No podcast «Beyond The Grid», Jenson Button explica como os atletas de alto nível lidam com a pressão mental da competição
Jenson Button fala abertamente no podcast «Beyond The Grid» sobre o quanto a Fórmula 1 exige mentalmente dos seus pilotos. Afinal, a taxa de vitórias dos melhores pilotos do mundo é relativamente baixa.
«Na Fórmula 1, disputei 300 Grandes Prémios e consegui vencer 15», afirma o campeão mundial de 2009. «Isso significa que perdi 285 corridas.»
Essas taxas não se comparam às vitórias em série com que os Verstappens, Leclercs ou Hamiltons crescem desde o karting.
A maior taxa de vitórias na história da Fórmula 1 é de Juan Manuel Fangio. Afinal, o pentacampeão conseguiu vencer cerca de 47 por cento das corridas em que participou no Campeonato Mundial de Fórmula 1.
No podcast, Button descreve que, sobretudo, a natureza serena de Ross Brawn o ajudou imensamente: «Acho que a sua calma era realmente importante nos dias maus», afirma o antigo piloto da Brawn.
«Acho que ninguém pode tornar-te um piloto melhor. Cabe apenas a ti derrotar os teus demónios. As pessoas sabem ouvir e acho que, como chefe, também tens de o fazer. Ouve o teu piloto, mas não sejas demasiado autoritário.»

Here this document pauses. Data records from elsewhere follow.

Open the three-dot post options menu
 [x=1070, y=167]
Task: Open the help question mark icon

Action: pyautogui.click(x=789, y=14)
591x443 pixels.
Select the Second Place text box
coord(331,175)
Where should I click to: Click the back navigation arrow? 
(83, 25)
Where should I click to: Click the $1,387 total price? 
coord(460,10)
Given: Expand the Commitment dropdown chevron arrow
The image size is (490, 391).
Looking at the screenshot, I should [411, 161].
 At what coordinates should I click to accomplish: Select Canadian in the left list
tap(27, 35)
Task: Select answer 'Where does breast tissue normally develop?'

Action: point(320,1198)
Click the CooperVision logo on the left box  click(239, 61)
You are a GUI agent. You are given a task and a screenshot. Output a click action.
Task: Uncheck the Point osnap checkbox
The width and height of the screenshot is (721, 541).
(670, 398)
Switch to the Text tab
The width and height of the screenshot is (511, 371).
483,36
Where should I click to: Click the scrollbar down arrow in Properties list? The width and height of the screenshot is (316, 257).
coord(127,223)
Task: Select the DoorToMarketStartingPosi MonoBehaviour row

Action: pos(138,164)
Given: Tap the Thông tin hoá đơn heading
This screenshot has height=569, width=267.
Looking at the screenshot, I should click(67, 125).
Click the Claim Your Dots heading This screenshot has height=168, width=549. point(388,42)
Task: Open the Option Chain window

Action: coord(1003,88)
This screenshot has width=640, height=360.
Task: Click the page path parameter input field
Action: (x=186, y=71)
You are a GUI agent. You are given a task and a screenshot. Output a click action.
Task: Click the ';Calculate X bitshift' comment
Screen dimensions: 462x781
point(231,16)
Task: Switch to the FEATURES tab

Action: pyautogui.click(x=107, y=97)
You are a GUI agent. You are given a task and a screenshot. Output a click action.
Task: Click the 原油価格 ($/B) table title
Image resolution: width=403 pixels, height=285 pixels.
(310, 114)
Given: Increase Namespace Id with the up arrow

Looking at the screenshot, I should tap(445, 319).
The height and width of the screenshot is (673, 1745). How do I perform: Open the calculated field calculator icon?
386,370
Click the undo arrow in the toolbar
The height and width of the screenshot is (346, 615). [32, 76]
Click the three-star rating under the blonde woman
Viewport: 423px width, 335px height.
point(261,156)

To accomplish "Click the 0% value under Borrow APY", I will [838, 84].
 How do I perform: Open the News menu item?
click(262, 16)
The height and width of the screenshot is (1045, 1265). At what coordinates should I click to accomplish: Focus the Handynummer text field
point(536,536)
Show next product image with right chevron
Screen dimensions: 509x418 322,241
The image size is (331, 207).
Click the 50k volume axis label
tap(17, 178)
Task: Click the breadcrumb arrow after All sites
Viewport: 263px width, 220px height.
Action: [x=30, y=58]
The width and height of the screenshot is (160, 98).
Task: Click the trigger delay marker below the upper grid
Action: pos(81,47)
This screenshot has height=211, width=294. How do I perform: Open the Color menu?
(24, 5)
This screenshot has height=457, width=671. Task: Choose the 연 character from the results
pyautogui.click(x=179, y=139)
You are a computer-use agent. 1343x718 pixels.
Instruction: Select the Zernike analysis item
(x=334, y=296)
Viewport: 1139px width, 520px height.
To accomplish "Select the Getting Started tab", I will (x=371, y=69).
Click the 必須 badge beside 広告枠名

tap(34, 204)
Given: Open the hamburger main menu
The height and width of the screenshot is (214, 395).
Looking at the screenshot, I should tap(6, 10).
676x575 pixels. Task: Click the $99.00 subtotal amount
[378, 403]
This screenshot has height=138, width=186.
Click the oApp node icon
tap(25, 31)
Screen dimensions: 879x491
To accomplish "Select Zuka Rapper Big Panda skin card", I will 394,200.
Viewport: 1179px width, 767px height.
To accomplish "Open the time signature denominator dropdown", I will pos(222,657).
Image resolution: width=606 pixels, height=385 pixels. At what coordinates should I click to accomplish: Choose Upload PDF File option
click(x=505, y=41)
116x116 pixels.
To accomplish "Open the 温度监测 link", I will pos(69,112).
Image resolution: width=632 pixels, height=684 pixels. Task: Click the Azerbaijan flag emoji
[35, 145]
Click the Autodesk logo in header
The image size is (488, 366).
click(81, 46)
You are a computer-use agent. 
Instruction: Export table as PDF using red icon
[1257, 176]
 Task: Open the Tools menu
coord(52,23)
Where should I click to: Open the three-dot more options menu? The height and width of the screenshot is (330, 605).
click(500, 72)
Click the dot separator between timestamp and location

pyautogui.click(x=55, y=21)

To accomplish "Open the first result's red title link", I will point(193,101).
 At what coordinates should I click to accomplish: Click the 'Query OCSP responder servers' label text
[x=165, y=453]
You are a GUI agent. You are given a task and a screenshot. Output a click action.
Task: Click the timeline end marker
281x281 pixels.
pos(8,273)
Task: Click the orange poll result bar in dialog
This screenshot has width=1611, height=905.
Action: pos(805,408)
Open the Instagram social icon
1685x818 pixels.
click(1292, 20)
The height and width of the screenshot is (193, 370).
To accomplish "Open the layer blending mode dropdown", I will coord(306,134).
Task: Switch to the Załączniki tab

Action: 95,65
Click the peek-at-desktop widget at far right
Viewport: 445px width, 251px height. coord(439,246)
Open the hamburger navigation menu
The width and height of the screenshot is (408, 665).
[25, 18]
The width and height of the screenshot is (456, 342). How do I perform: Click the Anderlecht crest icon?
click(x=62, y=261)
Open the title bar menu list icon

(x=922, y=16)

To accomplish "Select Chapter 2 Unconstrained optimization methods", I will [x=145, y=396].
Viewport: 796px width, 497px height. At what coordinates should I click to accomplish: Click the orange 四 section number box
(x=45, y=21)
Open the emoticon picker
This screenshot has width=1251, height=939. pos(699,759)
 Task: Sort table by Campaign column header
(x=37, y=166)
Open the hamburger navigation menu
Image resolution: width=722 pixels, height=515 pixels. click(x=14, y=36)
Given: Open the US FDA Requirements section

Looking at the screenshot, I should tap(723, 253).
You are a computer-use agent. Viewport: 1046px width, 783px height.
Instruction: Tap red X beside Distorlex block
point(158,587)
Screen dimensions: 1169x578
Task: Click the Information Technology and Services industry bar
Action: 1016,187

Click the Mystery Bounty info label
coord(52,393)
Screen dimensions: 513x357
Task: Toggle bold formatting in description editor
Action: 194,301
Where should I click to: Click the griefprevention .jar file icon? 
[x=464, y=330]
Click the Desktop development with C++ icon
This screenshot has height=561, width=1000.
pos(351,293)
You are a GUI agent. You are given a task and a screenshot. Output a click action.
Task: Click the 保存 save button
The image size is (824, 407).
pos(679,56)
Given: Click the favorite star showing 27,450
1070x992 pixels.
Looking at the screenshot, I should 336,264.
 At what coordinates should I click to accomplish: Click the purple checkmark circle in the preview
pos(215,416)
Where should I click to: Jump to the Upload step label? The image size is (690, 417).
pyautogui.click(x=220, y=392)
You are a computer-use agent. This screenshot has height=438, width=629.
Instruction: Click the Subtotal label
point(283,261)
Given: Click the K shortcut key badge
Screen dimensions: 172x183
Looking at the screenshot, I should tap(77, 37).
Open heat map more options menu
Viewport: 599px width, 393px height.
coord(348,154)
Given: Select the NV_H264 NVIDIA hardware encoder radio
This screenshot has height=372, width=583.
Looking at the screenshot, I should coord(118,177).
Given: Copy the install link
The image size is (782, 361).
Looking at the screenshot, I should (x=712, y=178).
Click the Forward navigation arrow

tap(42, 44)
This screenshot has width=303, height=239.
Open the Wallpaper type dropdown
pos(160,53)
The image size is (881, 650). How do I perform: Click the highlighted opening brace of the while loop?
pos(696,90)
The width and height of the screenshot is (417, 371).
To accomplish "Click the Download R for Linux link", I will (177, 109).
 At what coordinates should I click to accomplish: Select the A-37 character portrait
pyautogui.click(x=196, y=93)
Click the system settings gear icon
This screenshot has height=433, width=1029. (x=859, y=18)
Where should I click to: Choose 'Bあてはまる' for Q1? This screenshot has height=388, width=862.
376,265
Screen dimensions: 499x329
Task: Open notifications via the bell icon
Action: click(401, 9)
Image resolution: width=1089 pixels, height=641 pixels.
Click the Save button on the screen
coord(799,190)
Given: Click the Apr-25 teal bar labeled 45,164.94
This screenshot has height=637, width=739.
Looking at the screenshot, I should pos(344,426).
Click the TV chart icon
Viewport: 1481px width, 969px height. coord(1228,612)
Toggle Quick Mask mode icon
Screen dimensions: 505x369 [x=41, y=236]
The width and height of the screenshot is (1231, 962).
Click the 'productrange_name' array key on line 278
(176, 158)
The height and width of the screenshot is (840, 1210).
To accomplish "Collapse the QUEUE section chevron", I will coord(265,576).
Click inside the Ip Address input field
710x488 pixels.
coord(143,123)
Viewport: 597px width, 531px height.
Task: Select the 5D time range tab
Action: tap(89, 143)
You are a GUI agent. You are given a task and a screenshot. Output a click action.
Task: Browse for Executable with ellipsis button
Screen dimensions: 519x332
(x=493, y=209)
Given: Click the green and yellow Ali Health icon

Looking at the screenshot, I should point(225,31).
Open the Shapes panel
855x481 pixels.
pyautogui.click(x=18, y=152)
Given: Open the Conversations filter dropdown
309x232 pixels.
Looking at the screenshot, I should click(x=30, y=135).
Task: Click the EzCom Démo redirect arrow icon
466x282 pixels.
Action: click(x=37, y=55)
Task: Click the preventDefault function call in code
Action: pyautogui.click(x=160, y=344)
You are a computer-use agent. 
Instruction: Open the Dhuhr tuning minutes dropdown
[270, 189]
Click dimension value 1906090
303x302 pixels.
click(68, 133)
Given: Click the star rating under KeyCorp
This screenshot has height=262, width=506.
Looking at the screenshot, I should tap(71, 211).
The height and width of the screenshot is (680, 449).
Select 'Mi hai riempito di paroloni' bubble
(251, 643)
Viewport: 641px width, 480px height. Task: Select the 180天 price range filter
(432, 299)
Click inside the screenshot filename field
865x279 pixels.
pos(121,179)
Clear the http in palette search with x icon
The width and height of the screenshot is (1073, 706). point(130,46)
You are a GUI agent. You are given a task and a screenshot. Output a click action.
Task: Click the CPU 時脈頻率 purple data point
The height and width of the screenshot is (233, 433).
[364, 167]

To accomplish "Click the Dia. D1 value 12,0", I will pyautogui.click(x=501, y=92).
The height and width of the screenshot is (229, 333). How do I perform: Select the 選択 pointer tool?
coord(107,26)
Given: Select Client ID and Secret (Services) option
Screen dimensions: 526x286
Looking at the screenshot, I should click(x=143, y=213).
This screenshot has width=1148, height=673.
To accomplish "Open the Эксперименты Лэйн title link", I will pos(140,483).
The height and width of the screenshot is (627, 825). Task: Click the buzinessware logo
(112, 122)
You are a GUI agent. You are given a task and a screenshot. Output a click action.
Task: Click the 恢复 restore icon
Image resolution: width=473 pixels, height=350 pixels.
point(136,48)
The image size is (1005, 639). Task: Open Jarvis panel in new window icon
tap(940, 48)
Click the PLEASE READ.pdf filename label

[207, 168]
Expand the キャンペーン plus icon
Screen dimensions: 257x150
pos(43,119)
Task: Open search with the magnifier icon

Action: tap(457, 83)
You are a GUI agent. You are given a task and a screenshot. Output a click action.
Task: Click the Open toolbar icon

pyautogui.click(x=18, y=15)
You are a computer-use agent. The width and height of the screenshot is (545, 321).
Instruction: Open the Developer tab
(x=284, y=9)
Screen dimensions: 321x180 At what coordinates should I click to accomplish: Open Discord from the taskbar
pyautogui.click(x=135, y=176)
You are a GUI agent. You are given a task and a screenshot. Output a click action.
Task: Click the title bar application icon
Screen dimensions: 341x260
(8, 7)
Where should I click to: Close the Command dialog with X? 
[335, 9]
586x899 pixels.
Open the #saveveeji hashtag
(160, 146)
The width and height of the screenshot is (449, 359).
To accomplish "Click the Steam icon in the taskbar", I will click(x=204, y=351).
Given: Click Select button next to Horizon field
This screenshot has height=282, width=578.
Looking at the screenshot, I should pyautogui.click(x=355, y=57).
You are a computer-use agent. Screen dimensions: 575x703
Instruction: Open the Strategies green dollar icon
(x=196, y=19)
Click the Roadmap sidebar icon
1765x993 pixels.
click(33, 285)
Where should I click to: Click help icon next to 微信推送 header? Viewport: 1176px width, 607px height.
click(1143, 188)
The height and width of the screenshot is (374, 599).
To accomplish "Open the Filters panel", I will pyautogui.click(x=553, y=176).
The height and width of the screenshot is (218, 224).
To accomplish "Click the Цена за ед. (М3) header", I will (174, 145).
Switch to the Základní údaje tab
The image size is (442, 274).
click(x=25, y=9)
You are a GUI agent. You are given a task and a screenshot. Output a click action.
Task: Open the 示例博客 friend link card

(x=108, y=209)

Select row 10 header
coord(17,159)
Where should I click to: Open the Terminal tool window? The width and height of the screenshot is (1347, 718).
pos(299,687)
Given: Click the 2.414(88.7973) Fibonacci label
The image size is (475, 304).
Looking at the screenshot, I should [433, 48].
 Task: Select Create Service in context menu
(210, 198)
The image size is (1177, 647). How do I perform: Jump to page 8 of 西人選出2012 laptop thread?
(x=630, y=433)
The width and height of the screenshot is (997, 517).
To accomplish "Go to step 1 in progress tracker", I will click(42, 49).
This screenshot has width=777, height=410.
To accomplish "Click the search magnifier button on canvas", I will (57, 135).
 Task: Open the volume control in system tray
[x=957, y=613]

O título mundial do britânico é um exemplo paradigmático das armadilhas psicológicas da Fórmula 1. Seis das primeiras sete corridas da temporada foram para Button, enquanto a segunda metade da temporada quase se transformou num fiasco. As constantes
especulações sobre se o futuro piloto da McLaren estaria realmente à altura da pressão não facilitaram a situação para Button. No entanto, a coroa de 2009 acabou por ir para o atual especialista da Sky.
«No fim de contas, o que importa é que se perde mais do que se ganha. No ano passado, conversei com Roger Federer sobre desporto e a pressão mental que isso implica. Ele disse-me: ‘Bem, poderias pensar que sou o tenista mais bem-sucedido de todos os tempos. Mas perdi 75% dos meus jogos, e essa é uma percentagem realmente boa.’“
A mesma regra aplica-se também, como sublinha Button, ao heptacampeão da Ferrari: ”O que Lewis Hamilton conseguiu é extraordinário, mas mesmo assim perdeu mais do que ganhou. E é por isso que, em qualquer desporto em que se perde mais do que se ganha, é mentalmente muito difícil.»
A propósito, a estimativa do britânico não está totalmente correta. Em vez de 300, Button disputou 309 corridas de Fórmula 1 ao longo da sua carreira. Assim, não perdeu 285 corridas, mas sim 294.